Instrucciones:
- a) Resume en menos palabras el párrafo del fragmento sobre psicoterapia que empieza con "Hay personas que prefieren", conservando sus ideas principales.
- b) Reproduce del fragmento sobre psicoterapia el tramo que va desde "Hay personas que" hasta "contorno queda delimitado.", sin cambiar nada.

Fragmento del texto:

╭──

Es así como se entiende que no suela vivirse cada instante de un modo espontáneo y fresco, sino teñido por todo un cúmulo de sensaciones, sentimientos, fobias y filias que lo tiñen todo, dificultando actuar en cada momento con el máximo del sentido común y eficacia exigidos por la situación. En cierto sentido es como si "lloviese sobre mojado". La psicoterapia tiene como objetivo, entre otros muchos, contribuir a limpiar y enriquecer el sentido que la persona tiene de su "fondo", para que cada nueva experiencia o "figura" pueda ser vivida en armonía con su naturaleza, para que pueda integrarse en aquél de un modo sano y no vuelva a interferir posteriormente en el vasto campo de experiencias por vivir.
Hay personas que prefieren no remover el fondo de las aguas para que éstas no se enturbien, pero es difícil sacar el "chapapote" de debajo de las rocas sin provocar removidas o extraer los vidrios rotos del lecho de un río sin levantar algo de fango. A lo largo de una terapia, uno entra en contacto con las propias "locuras", puede hurgar en sus entretelas para que surja la inocencia, los celos, la bondad, los miedos, la brillantez, el espíritu de venganza, el heroísmo y cuantas virtudes y pasiones contribuyen a hacernos más humanos. El fondo o bosque es sugerente y fértil, está preñado de posibilidades y potencialidad. La figura o árbol posee el magnetismo de atraer nuestra atención una y otra vez hasta que su contorno queda delimitado.

╰──

Conjunto de datos:
╭──

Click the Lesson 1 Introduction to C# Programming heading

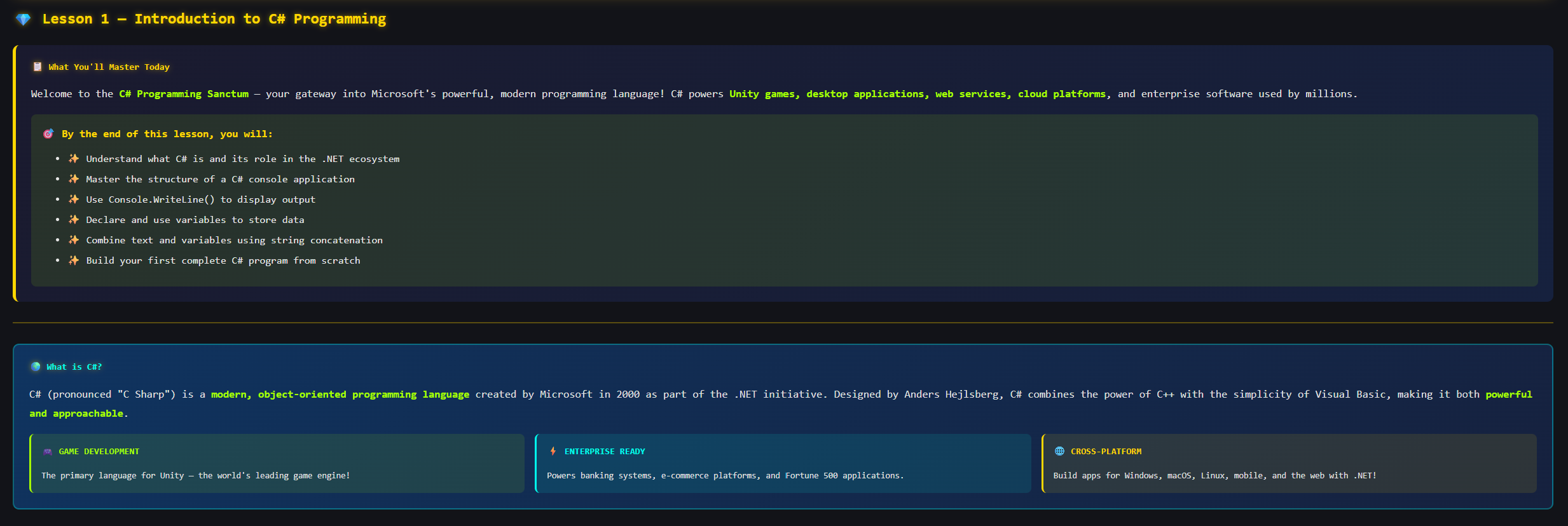(x=214, y=19)
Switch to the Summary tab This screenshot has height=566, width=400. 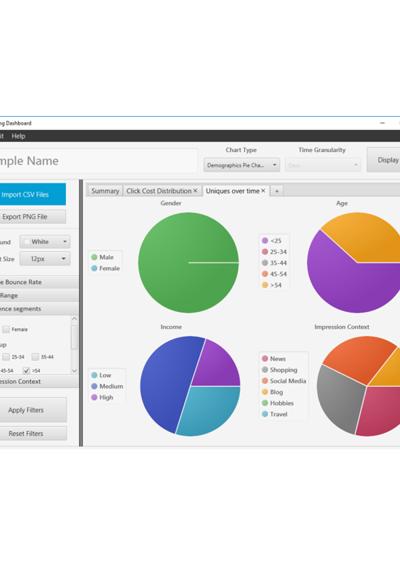click(x=105, y=191)
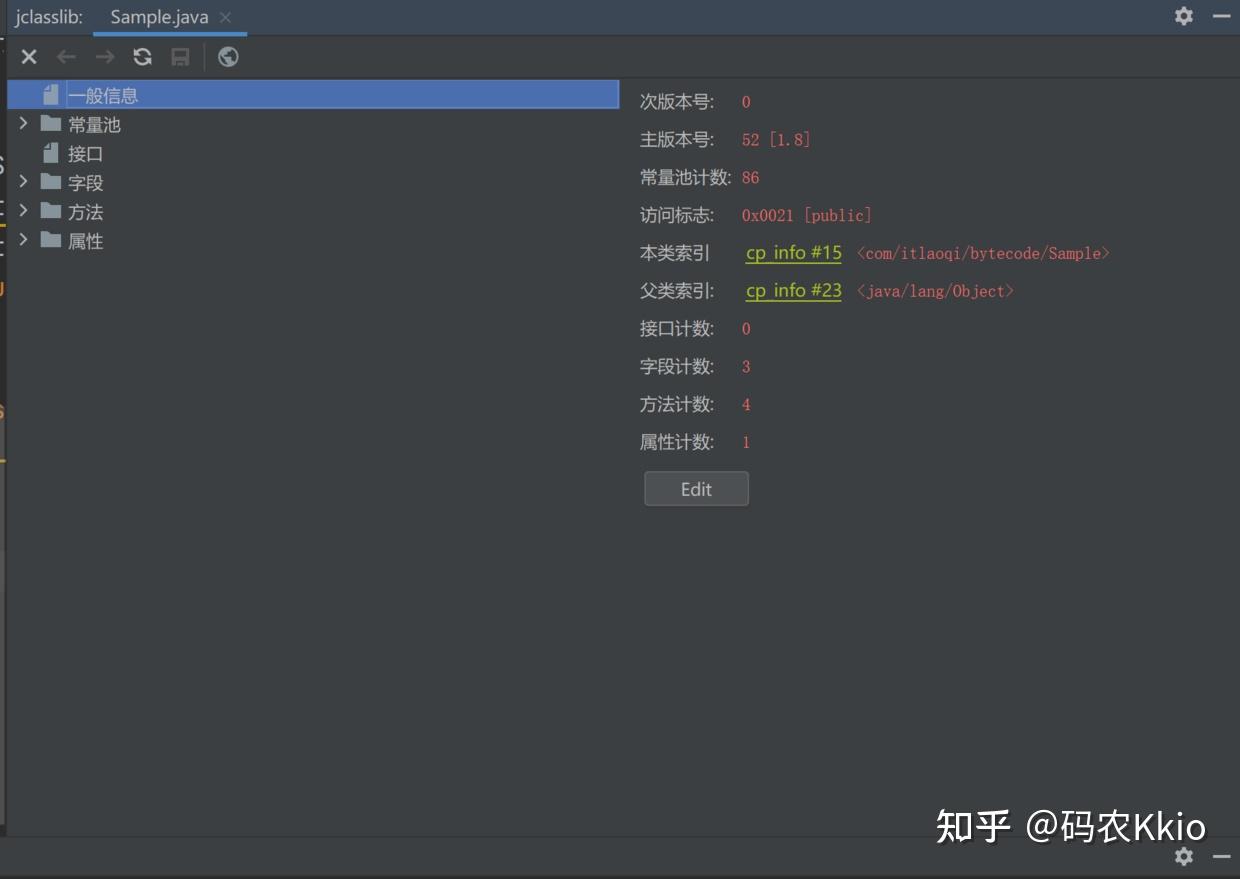The image size is (1240, 879).
Task: Expand the 属性 attributes node
Action: pos(23,240)
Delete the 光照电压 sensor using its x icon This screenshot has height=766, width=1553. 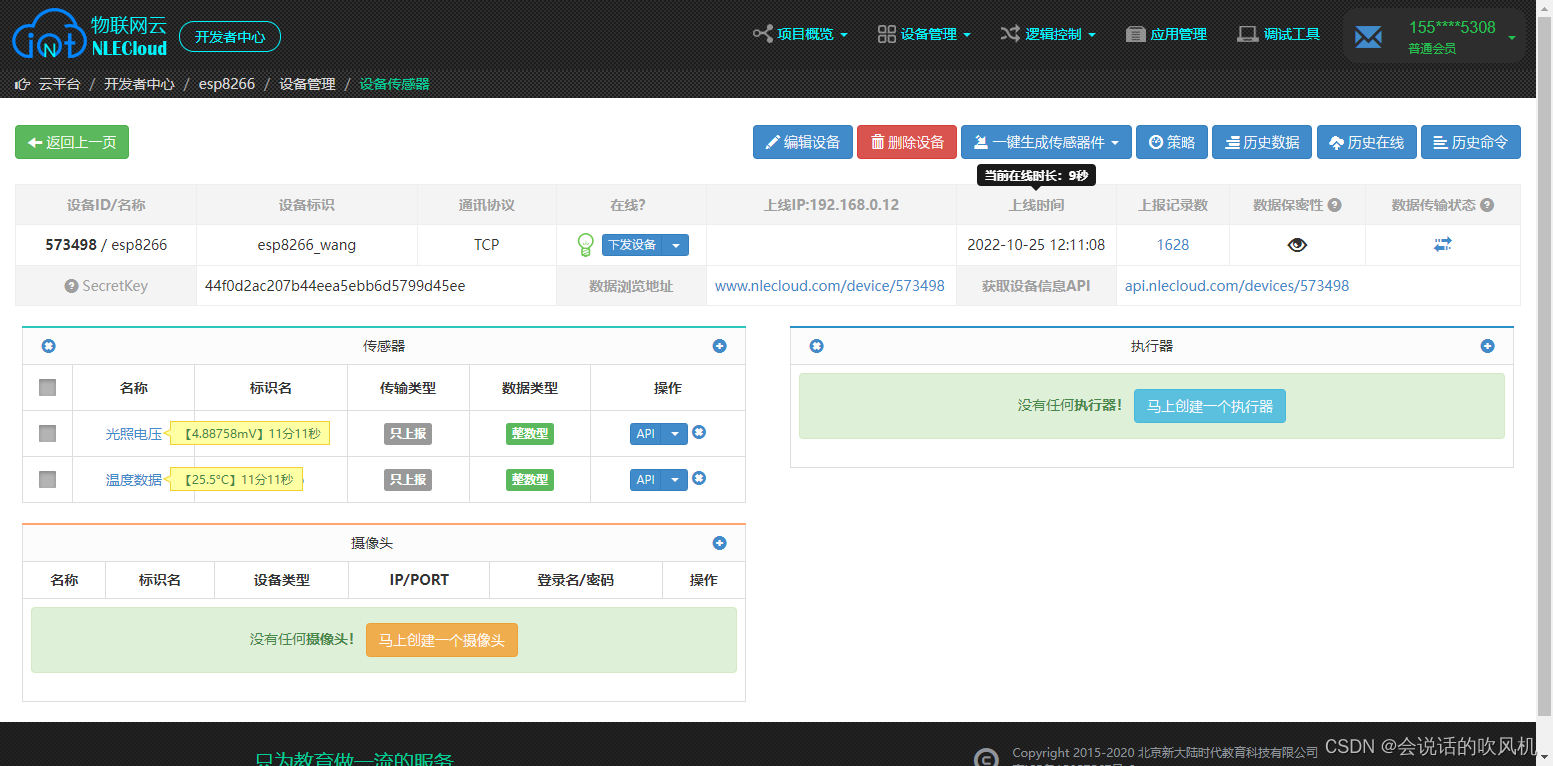pos(698,432)
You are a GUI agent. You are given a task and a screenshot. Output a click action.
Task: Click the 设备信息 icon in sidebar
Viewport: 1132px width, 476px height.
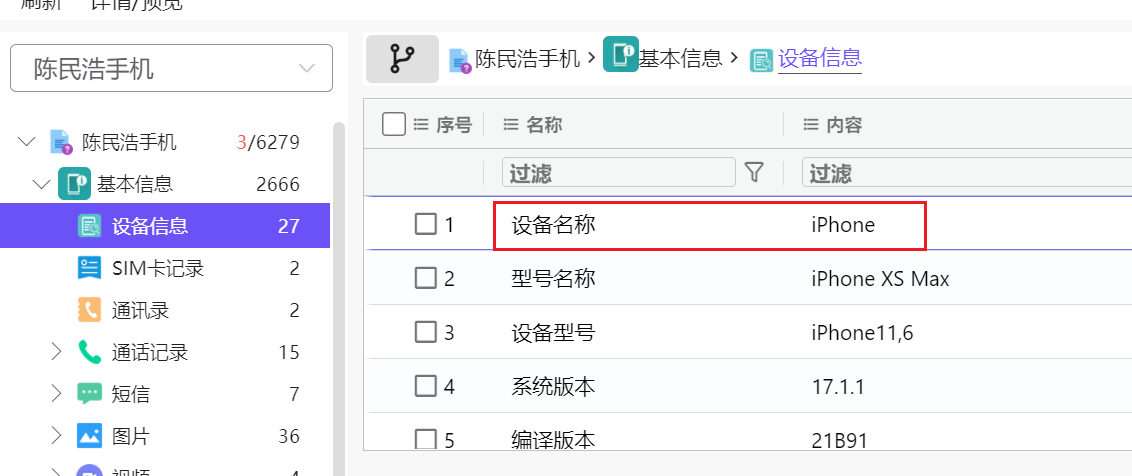tap(90, 226)
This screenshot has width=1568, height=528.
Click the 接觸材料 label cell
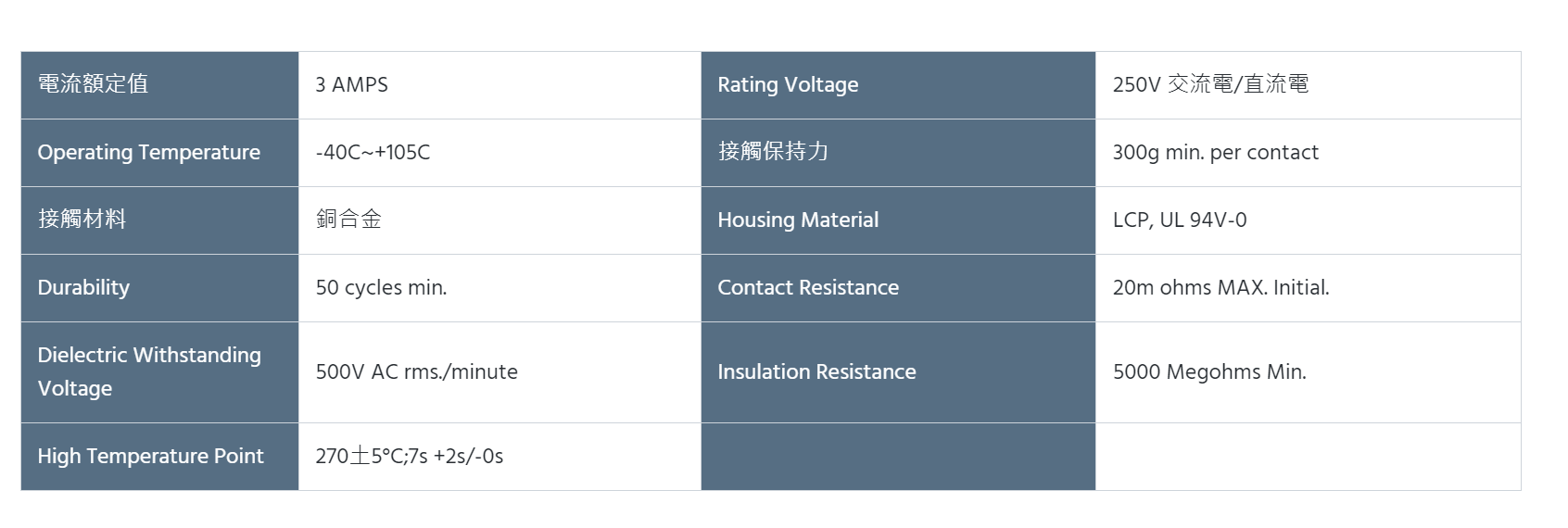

╰──

Respuestas esperadas:
- a) Algunas personas prefieren no remover el fondo de las aguas para no enturbiarlas, pero es difícil limpiar lo que hay debajo sin levantar algo de fango. En la terapia uno entra en contacto con sus propias "locuras" y puede hacer surgir inocencia, celos, bondad, miedos, brillantez, venganza, heroísmo y otras virtudes y pasiones que nos hacen más humanos. El fondo o bosque es fértil y está lleno de posibilidades. La figura o árbol atrae nuestra atención una y otra vez hasta que su contorno queda delimitado.

- b)
Hay personas que prefieren no remover el fondo de las aguas para que éstas no se enturbien, pero es difícil sacar el "chapapote" de debajo de las rocas sin provocar removidas o extraer los vidrios rotos del lecho de un río sin levantar algo de fango. A lo largo de una terapia, uno entra en contacto con las propias "locuras", puede hurgar en sus entretelas para que surja la inocencia, los celos, la bondad, los miedos, la brillantez, el espíritu de venganza, el heroísmo y cuantas virtudes y pasiones contribuyen a hacernos más humanos. El fondo o bosque es sugerente y fértil, está preñado de posibilidades y potencialidad. La figura o árbol posee el magnetismo de atraer nuestra atención una y otra vez hasta que su contorno queda delimitado.